Reviewby Theron Martin, Feb 12th 2007
Aki Clark is a normal (if rather curvaceous) high school girl who studies martial arts, lives alone while her father works overseas, and has a friend who enjoys giving her titty twisters. Her life is thrown into chaos when a teenage boy who claims to suffer from amnesia starts showing up wherever she goes, insisting that the two things he can remember are that he's a secret agent and he's been assigned to protect her. Aki initially regards the boy who takes the name Blank as a nuisance and horny freak (though, to her shock, most others buy his ridiculous schemes), but she starts having trouble getting him off her mind when events ultimately prove that there may be something to his claims after all.
Although classified as manga and sold in the same racks, Blank is actually yet another “manga-style” OEL (Original English Language) release Tokyopop is trying to sneak in with its legitimate manga releases. It is the creation of Pop Mhan, whom American comic fans might be familiar with from his work on a variety of different titles from Marvel, DC, Dark Horse, and Image. His bio blurb credits several prominent manga-ka as influences on his work, and that influence is obvious in what is seen on the pages. It could almost pass as a flipped legitimate manga if it wasn't for the obvious fact that that the creator's name isn't Japanese, nor are most of the character names.

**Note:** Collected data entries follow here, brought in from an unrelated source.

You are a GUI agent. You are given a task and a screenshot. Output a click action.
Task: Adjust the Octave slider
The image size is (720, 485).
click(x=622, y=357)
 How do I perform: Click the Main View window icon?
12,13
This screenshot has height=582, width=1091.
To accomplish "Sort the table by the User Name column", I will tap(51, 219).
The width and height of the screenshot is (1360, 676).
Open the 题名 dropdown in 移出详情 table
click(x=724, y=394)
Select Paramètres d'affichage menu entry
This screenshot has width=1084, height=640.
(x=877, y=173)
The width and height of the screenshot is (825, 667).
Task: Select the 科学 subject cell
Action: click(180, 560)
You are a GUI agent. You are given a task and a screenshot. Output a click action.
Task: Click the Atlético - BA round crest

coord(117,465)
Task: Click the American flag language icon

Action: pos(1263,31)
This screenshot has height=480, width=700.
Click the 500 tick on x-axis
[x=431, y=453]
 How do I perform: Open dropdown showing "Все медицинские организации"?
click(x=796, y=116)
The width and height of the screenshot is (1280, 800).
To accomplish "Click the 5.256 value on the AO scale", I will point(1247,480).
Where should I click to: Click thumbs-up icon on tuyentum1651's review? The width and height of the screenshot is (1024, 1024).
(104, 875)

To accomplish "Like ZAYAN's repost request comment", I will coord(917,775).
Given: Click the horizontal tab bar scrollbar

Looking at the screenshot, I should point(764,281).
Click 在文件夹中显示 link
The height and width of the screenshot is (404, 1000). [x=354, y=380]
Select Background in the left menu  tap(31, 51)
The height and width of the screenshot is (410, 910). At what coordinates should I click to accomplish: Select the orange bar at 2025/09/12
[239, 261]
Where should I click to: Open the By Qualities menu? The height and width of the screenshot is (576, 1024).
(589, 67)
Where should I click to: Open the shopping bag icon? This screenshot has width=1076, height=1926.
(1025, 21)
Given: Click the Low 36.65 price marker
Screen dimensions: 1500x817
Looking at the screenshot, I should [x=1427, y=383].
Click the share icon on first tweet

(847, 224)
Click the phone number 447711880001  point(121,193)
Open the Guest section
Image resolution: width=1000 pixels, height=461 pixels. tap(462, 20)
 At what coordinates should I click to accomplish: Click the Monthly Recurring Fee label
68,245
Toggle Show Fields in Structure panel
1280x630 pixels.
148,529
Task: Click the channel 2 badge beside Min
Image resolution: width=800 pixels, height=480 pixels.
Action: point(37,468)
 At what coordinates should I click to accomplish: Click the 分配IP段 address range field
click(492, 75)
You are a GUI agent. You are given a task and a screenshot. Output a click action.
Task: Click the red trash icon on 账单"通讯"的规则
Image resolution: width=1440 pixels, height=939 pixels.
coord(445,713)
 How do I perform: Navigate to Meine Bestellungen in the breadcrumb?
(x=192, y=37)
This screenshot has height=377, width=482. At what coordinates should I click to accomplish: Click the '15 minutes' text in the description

Quibbles about its origins aside, Blank is a fun read well worth a look by anyone who appreciates action-comedies flavored liberally with fan service and, ultimately, perhaps a little romance, too. It balances all of these elements quite well, never going too far overboard in any direction or losing step with its pacing. Some of its gags are very standard fare – characters getting bloodily bashed for behaving improperly, then looking fine a few panels later, for instance, and Blank is seemingly indestructible – but it also incorporates in some nice new gimmicks. Especially amusing is the way both Aki and the reader see most of Blank's actions as being clearly inept, yet he seems to be able to utterly flummox almost everyone else. Also entertaining is the fact that, for all of Blank's grandiose and seemingly bizarre claims, most of them are actually true, but that doesn't prevent him from behaving like a hormonally out-of-control teenage boy.
Fun and interesting core characters also helps. Blank, who takes his name from leaving the “Name” line on a school application blank, tries to be slick, cool, and a badass but his hormones too often get the better of him. Female characters who can go nuclear on someone who offends them are a staple of anime and manga, but Aki's abilities are actually justified by years of martial arts training and she does actually have personality beyond that. Big-chested new brunette Missy Streiber fills the obligatory bitch role, but she also has a little more substance, as does Aki boyfriend wannabe Keviin, who may or may not ultimately be a bad guy. Add in some supposed anti-terrorists and a couple of secret organizations and you've got a fine brew that may not be the most original taste but never fails to be satisfying.
Pop Mahn's efforts to emulate manga styles are most evident in his art. While his character designs strongly indicate that this is not true manga (it's most obvious in the way he draws eyes), the way he frames scenes, employs chibi elements, and uses other typical manga visual gimmicks shows the love, as does his widespread use of the kind of panty and bra-flashing one would expect in true manga of the same nature. The quality and consistency of the artwork varies over the course of the volume, and Pop overemphasizes the numerous blood-splattering effects, but when he's in top form it's good enough for a reader to easily understand why he has seen such extensive comic book work. His best efforts can be seen in the widely-varied use of facial expressions, the nudity-free but still racy fan service shots, and the easy-to-follow action scenes. Backgrounds are occasionally detailed but usually empty.
Being an OEL production, Tokyopop has naturally presented Blank in standard American left-to-right format. The well-drawn and beautifully-colored cover art is a real eye-catcher, although it doesn't imply the heavily humorous side to the content. As one might expect, the sound effects are all in English but not heavily or prominently used. Closing out the content are a next volume preview, a page of illustrated author notes, a five-page deleted sequence, and some concept art shots of key characters done by other artists, with a brief bio file on the inside of the back cover.
Blank may not be true manga, and certainly won't make you think much, but it never fails to be entertaining.
Overall : B+
Story : A-
Art : B+
+ Excellent cover art, good action and humor, writing that's never dull.